This week’s Torah portion is Re’eh. In it, Moses reminded the Israelites of the importance to set up a central place of worship. Unlike the pagan cults who occupied the land, Moses and God wanted the Israelites to have a location where they could go and make their offerings to God. During the time of King David, this central location was the city of Jerusalem, and it was his son Solomon who built The Temple (Beit HaMikdash), where Jews worshipped for generations.
Today we no longer have The Temple. The First Temple was destroyed by the Babylonians in 586 BCE. The Second Temple was destroyed by the Romans in 70 CE. All that remains is the Temple Mount, where the Temple stood. In its place you now find the Al Asqua Mosque and the Dome of the Rock. The closest Jews can come to the former location of The Temple is the Western Wall (Kotel). The Western Wall was not part of the Temple, but instead is part of a larger retaining wall which served as the base for The Temple.
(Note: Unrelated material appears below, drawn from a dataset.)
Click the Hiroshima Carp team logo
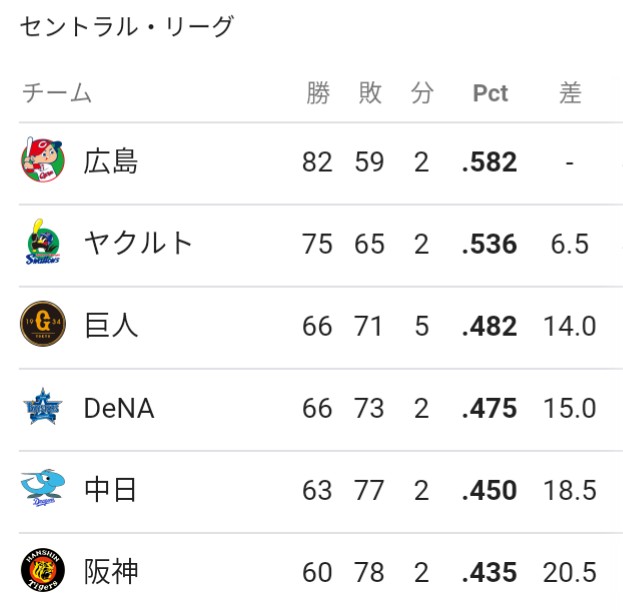 [43, 160]
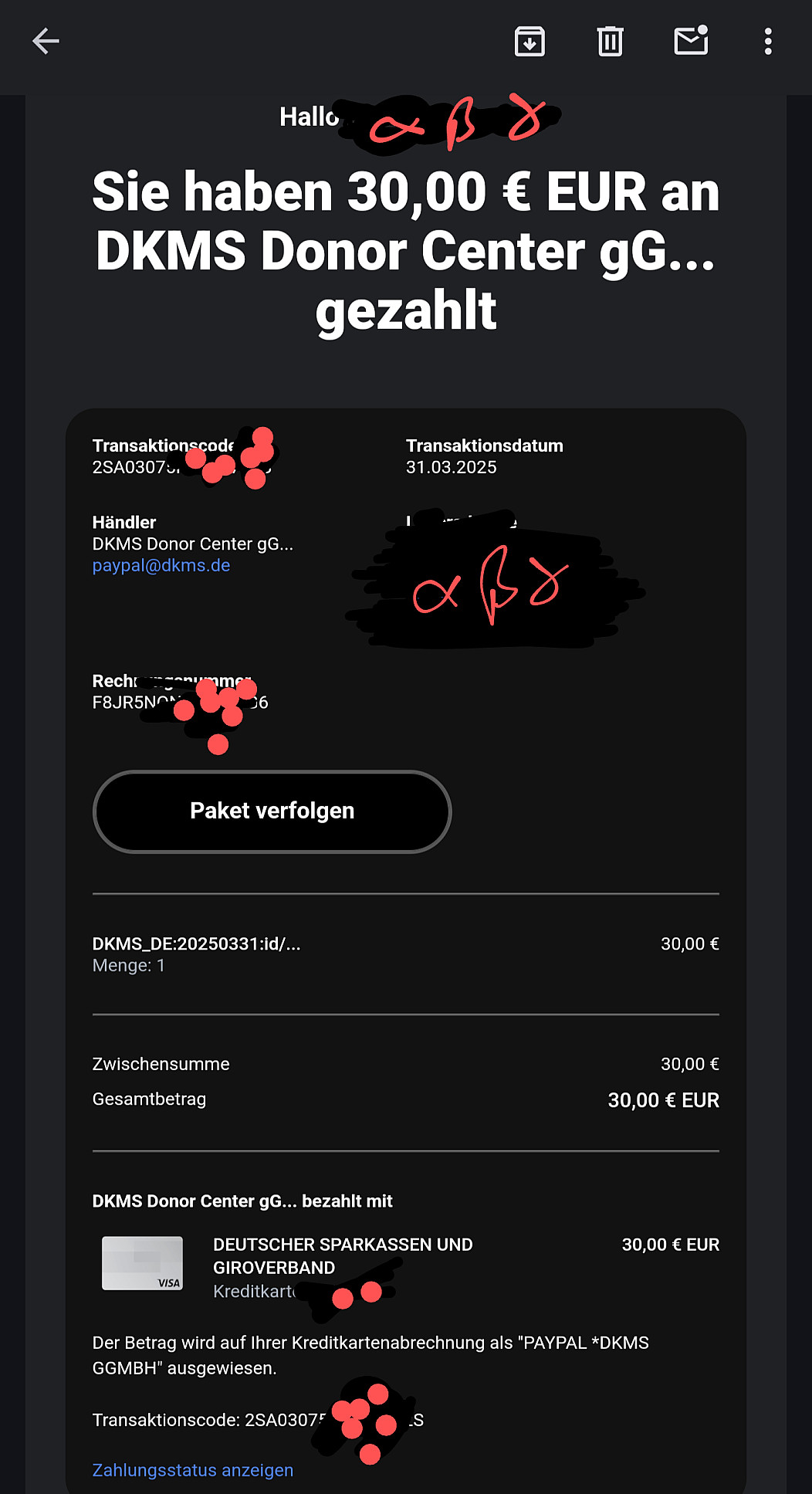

Since the destruction of The Temple, and probably even before that, Jews began to worship God, not in one central location, but instead in central locations. These locations were often called Beit Knesset (House of Assembly), Synagogue (which is Greek for Beit Knesset), or in more recent times, Temples, a supersessionist reference to the Beit HaMikdash.
This is all an around-about way of saying that we, as a Nomadic-Diaspora people, have both central locations to worship God as well as ancillary places. We are not bound to one spot, but instead we build holy sites like our houses of worship. We are also welcome to leave our constructed sacred spaces to create holy encounters in the largest sacred space of all, the world.
Our Torah portion begins with the word ‘Re-eh,’ ‘see’. To ‘see’ God is less about the space where we can ‘see’ God and more about the opportunities for sacred encounters. Some travel to the highest mountains or densest forests to ‘see’ God. Others ‘see’ God in the people they worship with. And still others ‘see’ God in sacred moments rather than sacred places.
This is why we can worship just as easily in a park as we can in our sanctuary. It is all about what we bring to the experience that defines the quality and meaning of potential sacred encounters. Apologies to Moses, we no longer need a central location to worship God, as long as the worship involves our hearts and our souls.
All the rest simply remains to be seen.